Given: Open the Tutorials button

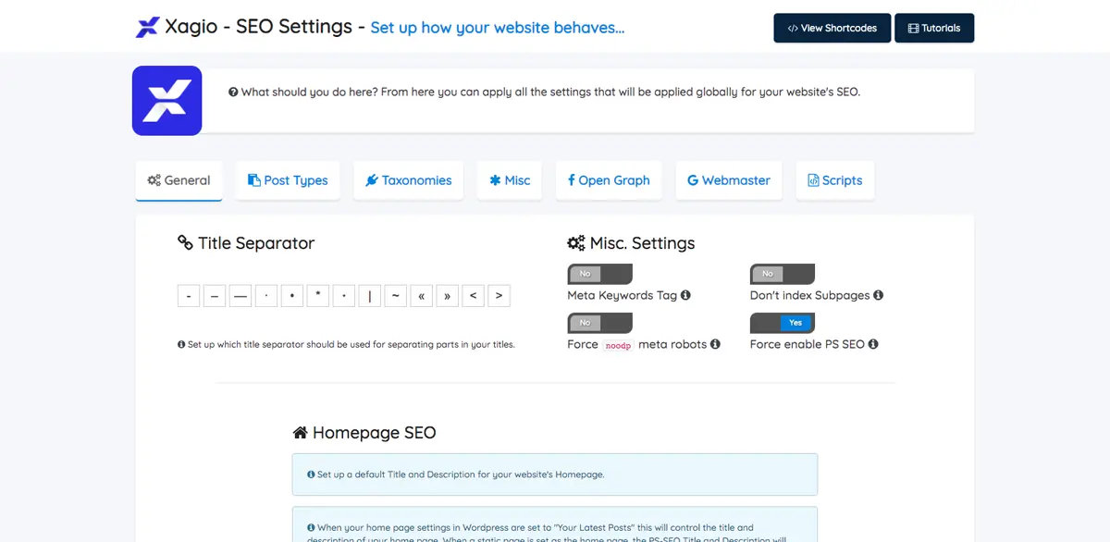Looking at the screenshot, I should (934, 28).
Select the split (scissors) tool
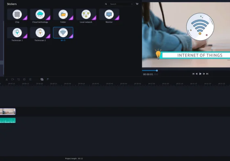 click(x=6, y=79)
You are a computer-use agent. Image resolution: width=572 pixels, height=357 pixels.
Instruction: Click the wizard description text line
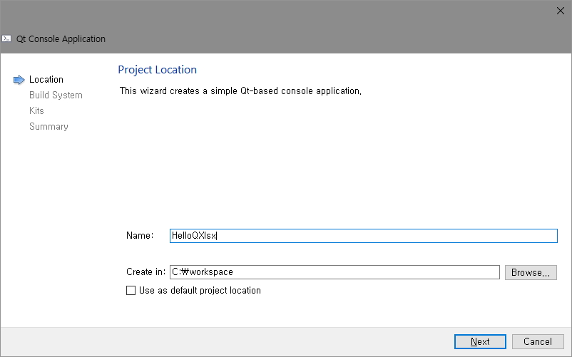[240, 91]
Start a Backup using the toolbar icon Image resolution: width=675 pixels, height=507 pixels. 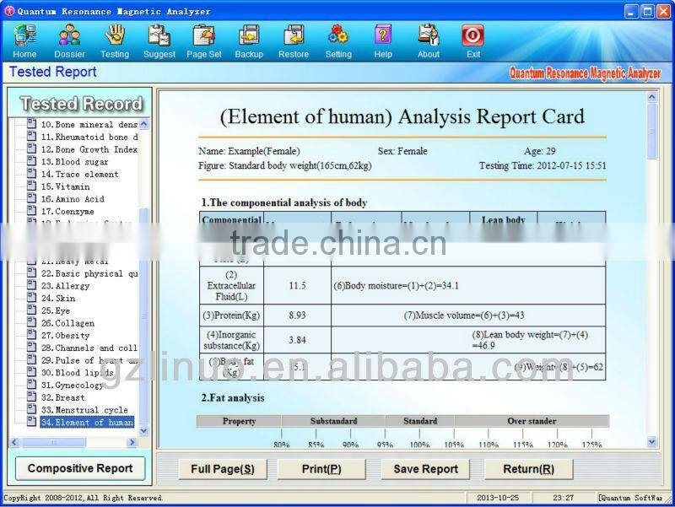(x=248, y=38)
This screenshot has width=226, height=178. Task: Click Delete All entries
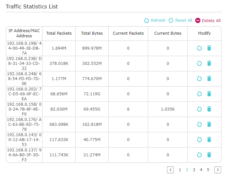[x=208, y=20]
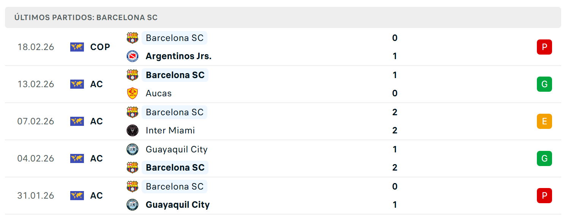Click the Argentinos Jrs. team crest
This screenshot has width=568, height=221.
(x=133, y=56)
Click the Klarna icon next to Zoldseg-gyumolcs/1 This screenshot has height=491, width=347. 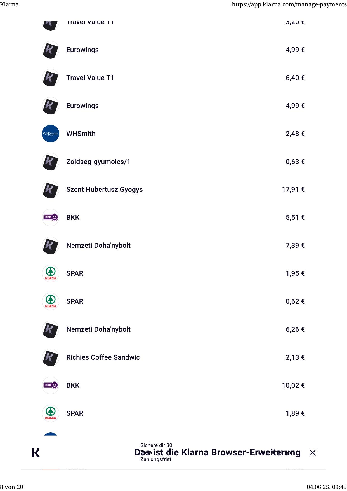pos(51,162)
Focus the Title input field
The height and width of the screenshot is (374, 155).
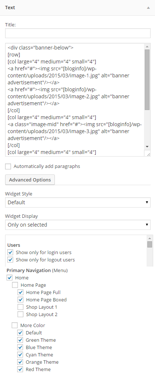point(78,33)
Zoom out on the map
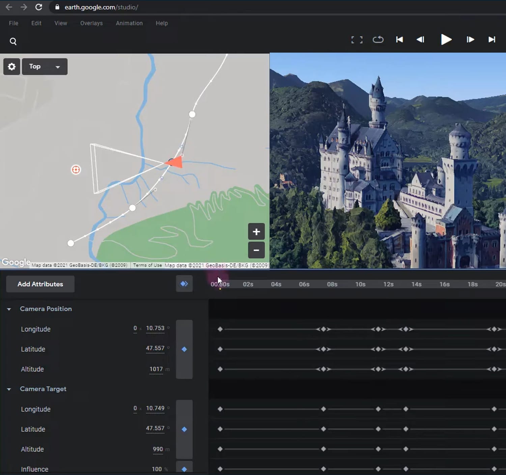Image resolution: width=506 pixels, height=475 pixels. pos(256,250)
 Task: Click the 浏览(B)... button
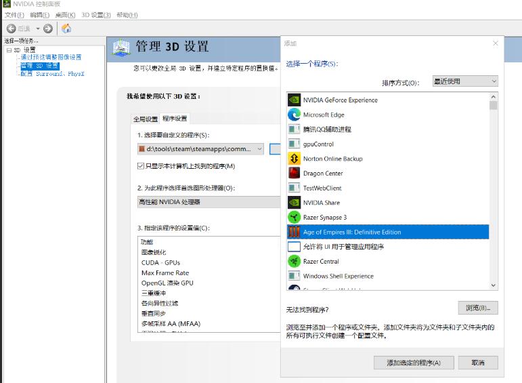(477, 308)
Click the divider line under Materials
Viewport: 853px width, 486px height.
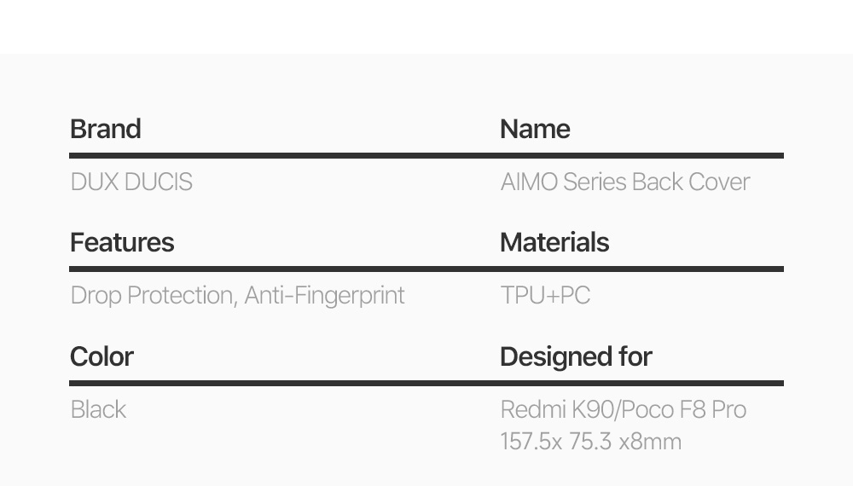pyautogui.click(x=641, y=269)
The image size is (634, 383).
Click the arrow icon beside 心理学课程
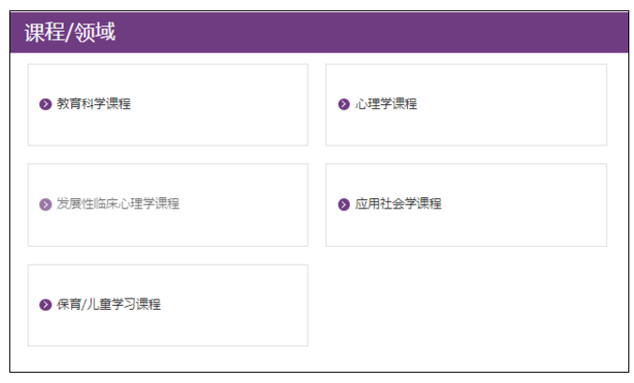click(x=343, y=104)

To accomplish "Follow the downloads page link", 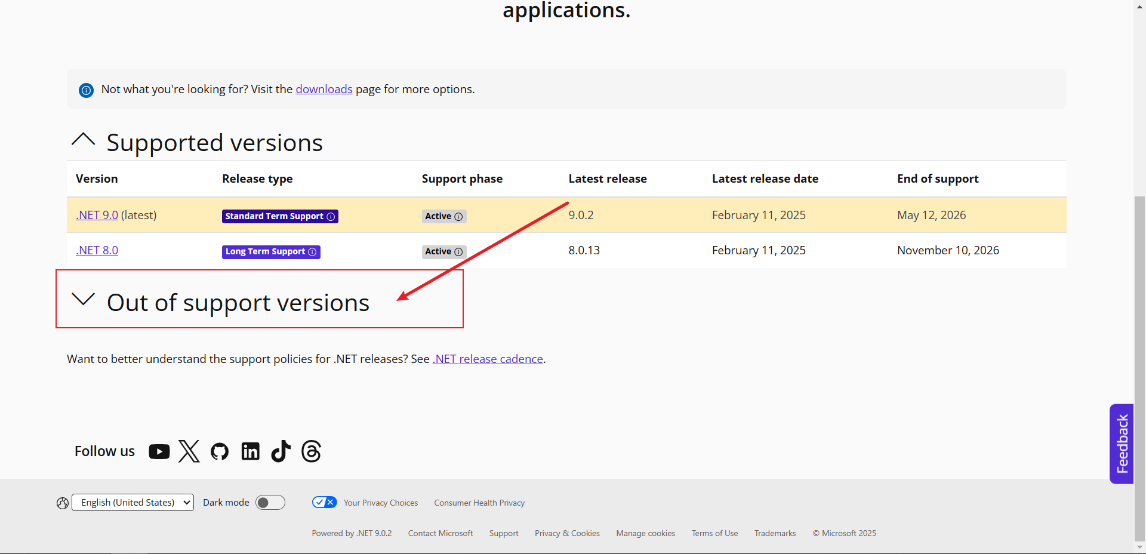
---
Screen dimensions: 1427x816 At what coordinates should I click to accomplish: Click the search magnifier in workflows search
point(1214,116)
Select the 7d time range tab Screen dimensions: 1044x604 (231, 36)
---
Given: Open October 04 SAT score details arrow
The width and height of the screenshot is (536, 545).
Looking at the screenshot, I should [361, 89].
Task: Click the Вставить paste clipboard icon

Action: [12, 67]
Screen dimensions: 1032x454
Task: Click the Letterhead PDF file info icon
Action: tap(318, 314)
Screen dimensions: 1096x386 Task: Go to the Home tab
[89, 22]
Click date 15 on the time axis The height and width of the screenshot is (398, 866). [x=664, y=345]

| Task goal |
Each line of the listing that includes the word "time" should be copied out.

| Response to this exercise |
Select the 7d time range tab Screen dimensions: 1044x604 (231, 36)
Click date 15 on the time axis The height and width of the screenshot is (398, 866). [x=664, y=345]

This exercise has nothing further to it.